(Stored data entries)
————

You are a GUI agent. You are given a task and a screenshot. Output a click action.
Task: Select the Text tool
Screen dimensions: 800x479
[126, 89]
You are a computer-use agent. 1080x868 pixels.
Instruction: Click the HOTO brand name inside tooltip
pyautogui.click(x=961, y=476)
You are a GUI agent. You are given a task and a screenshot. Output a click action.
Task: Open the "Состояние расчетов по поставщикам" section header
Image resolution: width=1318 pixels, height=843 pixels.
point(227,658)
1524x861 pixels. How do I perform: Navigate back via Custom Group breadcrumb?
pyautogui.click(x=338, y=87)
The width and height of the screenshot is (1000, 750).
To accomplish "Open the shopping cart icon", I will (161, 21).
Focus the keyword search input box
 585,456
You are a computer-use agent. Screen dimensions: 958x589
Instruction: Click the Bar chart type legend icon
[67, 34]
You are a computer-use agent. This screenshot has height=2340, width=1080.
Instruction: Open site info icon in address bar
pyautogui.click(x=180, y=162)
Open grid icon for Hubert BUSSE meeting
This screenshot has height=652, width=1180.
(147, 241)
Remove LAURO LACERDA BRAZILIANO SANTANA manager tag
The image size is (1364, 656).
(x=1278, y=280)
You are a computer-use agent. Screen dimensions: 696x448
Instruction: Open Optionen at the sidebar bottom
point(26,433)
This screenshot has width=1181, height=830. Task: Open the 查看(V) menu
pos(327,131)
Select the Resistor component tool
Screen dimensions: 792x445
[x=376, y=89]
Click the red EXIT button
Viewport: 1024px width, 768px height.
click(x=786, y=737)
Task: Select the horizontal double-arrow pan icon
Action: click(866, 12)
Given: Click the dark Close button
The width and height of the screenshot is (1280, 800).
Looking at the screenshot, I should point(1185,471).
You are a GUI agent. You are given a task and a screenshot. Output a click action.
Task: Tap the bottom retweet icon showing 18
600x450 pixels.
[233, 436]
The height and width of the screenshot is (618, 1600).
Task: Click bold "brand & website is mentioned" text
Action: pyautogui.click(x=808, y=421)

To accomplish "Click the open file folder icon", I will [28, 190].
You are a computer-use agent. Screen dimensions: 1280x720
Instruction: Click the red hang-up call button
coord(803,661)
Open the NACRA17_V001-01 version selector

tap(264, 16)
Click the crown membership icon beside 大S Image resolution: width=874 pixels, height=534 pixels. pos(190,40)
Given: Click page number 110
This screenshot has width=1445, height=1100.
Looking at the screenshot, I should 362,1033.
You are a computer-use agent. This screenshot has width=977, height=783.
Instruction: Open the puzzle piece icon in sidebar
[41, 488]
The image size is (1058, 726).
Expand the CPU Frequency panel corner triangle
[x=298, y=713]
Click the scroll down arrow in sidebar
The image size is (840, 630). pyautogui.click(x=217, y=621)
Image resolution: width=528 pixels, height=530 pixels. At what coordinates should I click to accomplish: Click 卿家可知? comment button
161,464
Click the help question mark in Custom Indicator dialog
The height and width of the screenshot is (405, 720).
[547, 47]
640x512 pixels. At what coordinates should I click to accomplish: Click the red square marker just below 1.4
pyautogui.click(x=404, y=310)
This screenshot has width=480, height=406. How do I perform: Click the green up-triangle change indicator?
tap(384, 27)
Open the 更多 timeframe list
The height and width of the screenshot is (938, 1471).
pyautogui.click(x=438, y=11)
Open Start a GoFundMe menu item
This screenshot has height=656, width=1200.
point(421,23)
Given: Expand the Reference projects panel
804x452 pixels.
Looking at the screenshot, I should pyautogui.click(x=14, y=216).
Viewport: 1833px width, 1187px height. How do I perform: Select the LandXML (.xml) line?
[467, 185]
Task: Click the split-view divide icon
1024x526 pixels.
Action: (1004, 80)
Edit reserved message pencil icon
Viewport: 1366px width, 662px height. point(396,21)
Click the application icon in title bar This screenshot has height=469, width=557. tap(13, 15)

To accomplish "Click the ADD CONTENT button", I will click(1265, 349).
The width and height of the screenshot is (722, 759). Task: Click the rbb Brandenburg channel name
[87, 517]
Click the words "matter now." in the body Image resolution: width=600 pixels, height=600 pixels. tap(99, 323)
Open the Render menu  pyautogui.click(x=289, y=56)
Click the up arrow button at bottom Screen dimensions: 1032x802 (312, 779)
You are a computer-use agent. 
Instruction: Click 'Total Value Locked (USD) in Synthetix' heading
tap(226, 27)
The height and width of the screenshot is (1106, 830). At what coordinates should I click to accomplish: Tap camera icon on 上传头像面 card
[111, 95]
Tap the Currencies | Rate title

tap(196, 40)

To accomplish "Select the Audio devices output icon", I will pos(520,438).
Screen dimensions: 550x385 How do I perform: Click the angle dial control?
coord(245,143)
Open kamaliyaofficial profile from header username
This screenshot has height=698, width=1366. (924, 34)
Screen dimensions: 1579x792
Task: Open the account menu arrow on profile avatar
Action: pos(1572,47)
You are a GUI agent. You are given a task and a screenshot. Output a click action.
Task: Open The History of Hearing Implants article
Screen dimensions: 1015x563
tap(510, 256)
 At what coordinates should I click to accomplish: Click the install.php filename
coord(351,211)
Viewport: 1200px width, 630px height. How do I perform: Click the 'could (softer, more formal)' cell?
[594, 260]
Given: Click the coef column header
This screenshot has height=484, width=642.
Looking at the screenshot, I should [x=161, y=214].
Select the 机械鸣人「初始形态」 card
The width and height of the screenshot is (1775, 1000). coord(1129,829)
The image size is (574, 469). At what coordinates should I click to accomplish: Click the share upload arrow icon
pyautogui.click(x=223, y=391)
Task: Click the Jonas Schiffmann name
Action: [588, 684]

————

» **Your assignment**
Would you restate each of the entries word for word?

» **Answer for the task**
You are a GUI agent. You are given a task and a screenshot. Output a click action.
Task: Select the Text tool
Screen dimensions: 800x479
[126, 89]
You are a computer-use agent. 1080x868 pixels.
Instruction: Click the HOTO brand name inside tooltip
pyautogui.click(x=961, y=476)
You are a GUI agent. You are given a task and a screenshot. Output a click action.
Task: Open the "Состояние расчетов по поставщикам" section header
Image resolution: width=1318 pixels, height=843 pixels.
point(227,658)
1524x861 pixels. How do I perform: Navigate back via Custom Group breadcrumb?
pyautogui.click(x=338, y=87)
The width and height of the screenshot is (1000, 750).
To accomplish "Open the shopping cart icon", I will (161, 21).
Focus the keyword search input box
 585,456
You are a computer-use agent. Screen dimensions: 958x589
Instruction: Click the Bar chart type legend icon
[67, 34]
You are a computer-use agent. This screenshot has height=2340, width=1080.
Instruction: Open site info icon in address bar
pyautogui.click(x=180, y=162)
Open grid icon for Hubert BUSSE meeting
This screenshot has height=652, width=1180.
(147, 241)
Remove LAURO LACERDA BRAZILIANO SANTANA manager tag
The image size is (1364, 656).
(x=1278, y=280)
You are a computer-use agent. Screen dimensions: 696x448
Instruction: Open Optionen at the sidebar bottom
point(26,433)
This screenshot has width=1181, height=830. Task: Open the 查看(V) menu
pos(327,131)
Select the Resistor component tool
Screen dimensions: 792x445
[x=376, y=89]
Click the red EXIT button
Viewport: 1024px width, 768px height.
click(x=786, y=737)
Task: Select the horizontal double-arrow pan icon
Action: click(866, 12)
Given: Click the dark Close button
The width and height of the screenshot is (1280, 800).
Looking at the screenshot, I should point(1185,471).
You are a GUI agent. You are given a task and a screenshot. Output a click action.
Task: Tap the bottom retweet icon showing 18
600x450 pixels.
[233, 436]
The height and width of the screenshot is (618, 1600).
Task: Click bold "brand & website is mentioned" text
Action: pyautogui.click(x=808, y=421)

To accomplish "Click the open file folder icon", I will [28, 190].
You are a computer-use agent. Screen dimensions: 1280x720
Instruction: Click the red hang-up call button
coord(803,661)
Open the NACRA17_V001-01 version selector

tap(264, 16)
Click the crown membership icon beside 大S Image resolution: width=874 pixels, height=534 pixels. pos(190,40)
Given: Click page number 110
This screenshot has width=1445, height=1100.
Looking at the screenshot, I should 362,1033.
You are a computer-use agent. This screenshot has width=977, height=783.
Instruction: Open the puzzle piece icon in sidebar
[41, 488]
The image size is (1058, 726).
Expand the CPU Frequency panel corner triangle
[x=298, y=713]
Click the scroll down arrow in sidebar
The image size is (840, 630). pyautogui.click(x=217, y=621)
Image resolution: width=528 pixels, height=530 pixels. At what coordinates should I click to accomplish: Click 卿家可知? comment button
161,464
Click the help question mark in Custom Indicator dialog
The height and width of the screenshot is (405, 720).
[547, 47]
640x512 pixels. At what coordinates should I click to accomplish: Click the red square marker just below 1.4
pyautogui.click(x=404, y=310)
This screenshot has width=480, height=406. How do I perform: Click the green up-triangle change indicator?
tap(384, 27)
Open the 更多 timeframe list
The height and width of the screenshot is (938, 1471).
pyautogui.click(x=438, y=11)
Open Start a GoFundMe menu item
This screenshot has height=656, width=1200.
point(421,23)
Given: Expand the Reference projects panel
804x452 pixels.
Looking at the screenshot, I should pyautogui.click(x=14, y=216).
Viewport: 1833px width, 1187px height. How do I perform: Select the LandXML (.xml) line?
[467, 185]
Task: Click the split-view divide icon
1024x526 pixels.
Action: (1004, 80)
Edit reserved message pencil icon
Viewport: 1366px width, 662px height. point(396,21)
Click the application icon in title bar This screenshot has height=469, width=557. tap(13, 15)

To accomplish "Click the ADD CONTENT button", I will click(1265, 349).
The width and height of the screenshot is (722, 759). Task: Click the rbb Brandenburg channel name
[87, 517]
Click the words "matter now." in the body Image resolution: width=600 pixels, height=600 pixels. tap(99, 323)
Open the Render menu  pyautogui.click(x=289, y=56)
Click the up arrow button at bottom Screen dimensions: 1032x802 (312, 779)
You are a computer-use agent. 
Instruction: Click 'Total Value Locked (USD) in Synthetix' heading
tap(226, 27)
The height and width of the screenshot is (1106, 830). At what coordinates should I click to accomplish: Tap camera icon on 上传头像面 card
[111, 95]
Tap the Currencies | Rate title

tap(196, 40)

To accomplish "Select the Audio devices output icon", I will pos(520,438).
Screen dimensions: 550x385 How do I perform: Click the angle dial control?
coord(245,143)
Open kamaliyaofficial profile from header username
This screenshot has height=698, width=1366. (924, 34)
Screen dimensions: 1579x792
Task: Open the account menu arrow on profile avatar
Action: pos(1572,47)
You are a GUI agent. You are given a task and a screenshot. Output a click action.
Task: Open The History of Hearing Implants article
Screen dimensions: 1015x563
tap(510, 256)
 At what coordinates should I click to accomplish: Click the install.php filename
coord(351,211)
Viewport: 1200px width, 630px height. How do I perform: Click the 'could (softer, more formal)' cell?
[594, 260]
Given: Click the coef column header
This screenshot has height=484, width=642.
Looking at the screenshot, I should [x=161, y=214].
Select the 机械鸣人「初始形态」 card
The width and height of the screenshot is (1775, 1000). coord(1129,829)
The image size is (574, 469). At what coordinates should I click to accomplish: Click the share upload arrow icon
pyautogui.click(x=223, y=391)
Task: Click the Jonas Schiffmann name
Action: [588, 684]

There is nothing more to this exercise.